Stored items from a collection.
+ + + + + + +

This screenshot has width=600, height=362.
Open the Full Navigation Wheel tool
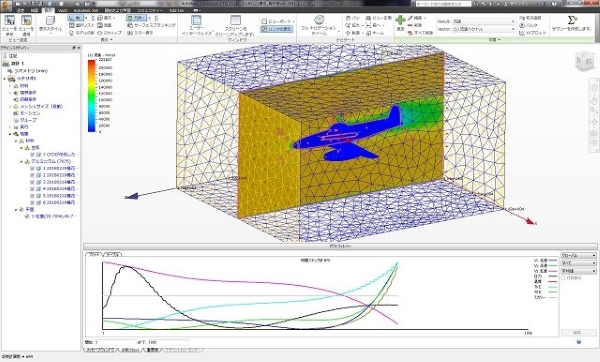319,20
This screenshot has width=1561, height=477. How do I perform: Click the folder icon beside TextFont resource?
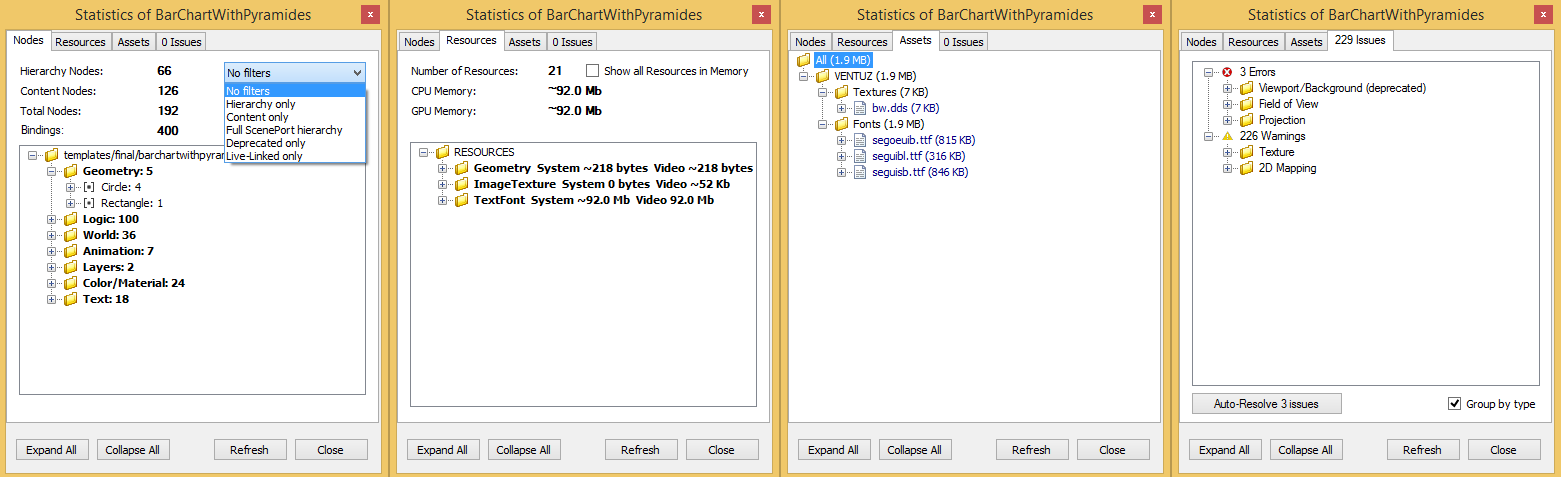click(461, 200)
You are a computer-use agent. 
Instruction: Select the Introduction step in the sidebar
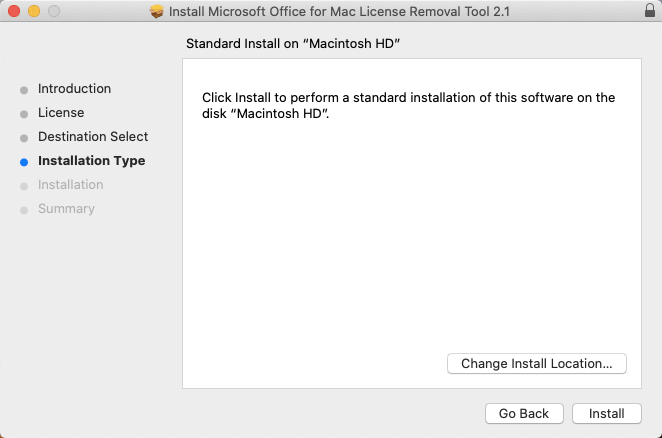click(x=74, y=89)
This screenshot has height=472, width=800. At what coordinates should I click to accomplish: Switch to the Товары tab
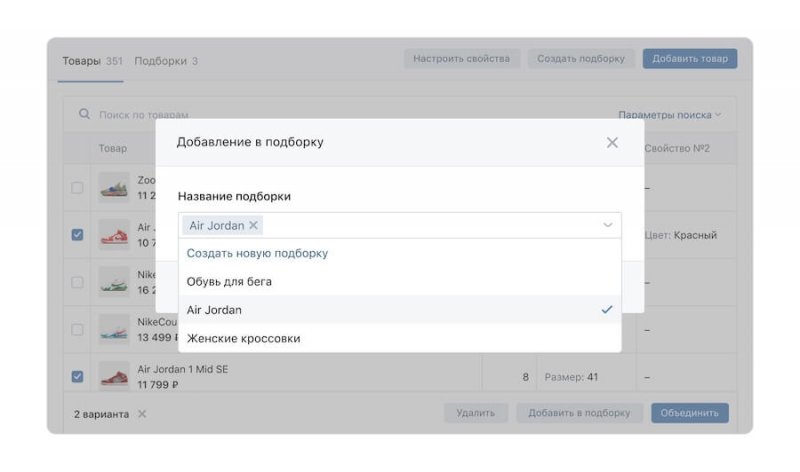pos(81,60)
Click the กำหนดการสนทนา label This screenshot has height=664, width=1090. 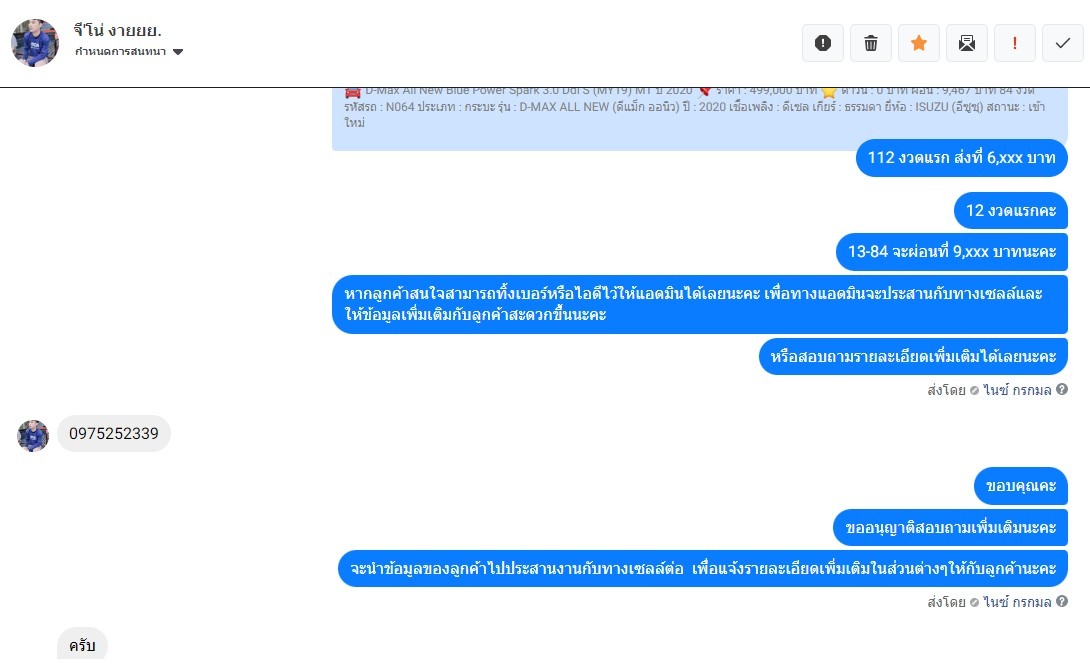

+ + + + + + +

What is expected.
Copy every line of the data word for word, omitting the images.

Answer to the exercise.
This screenshot has width=600, height=362.
Open the Full Navigation Wheel tool
319,20
This screenshot has width=1561, height=477. How do I perform: Click the folder icon beside TextFont resource?
click(461, 200)
You are a computer-use agent. 
Instruction: Select the Introduction step in the sidebar
click(x=74, y=89)
This screenshot has height=472, width=800. At what coordinates should I click to accomplish: Switch to the Товары tab
pos(81,60)
Click the กำหนดการสนทนา label This screenshot has height=664, width=1090. 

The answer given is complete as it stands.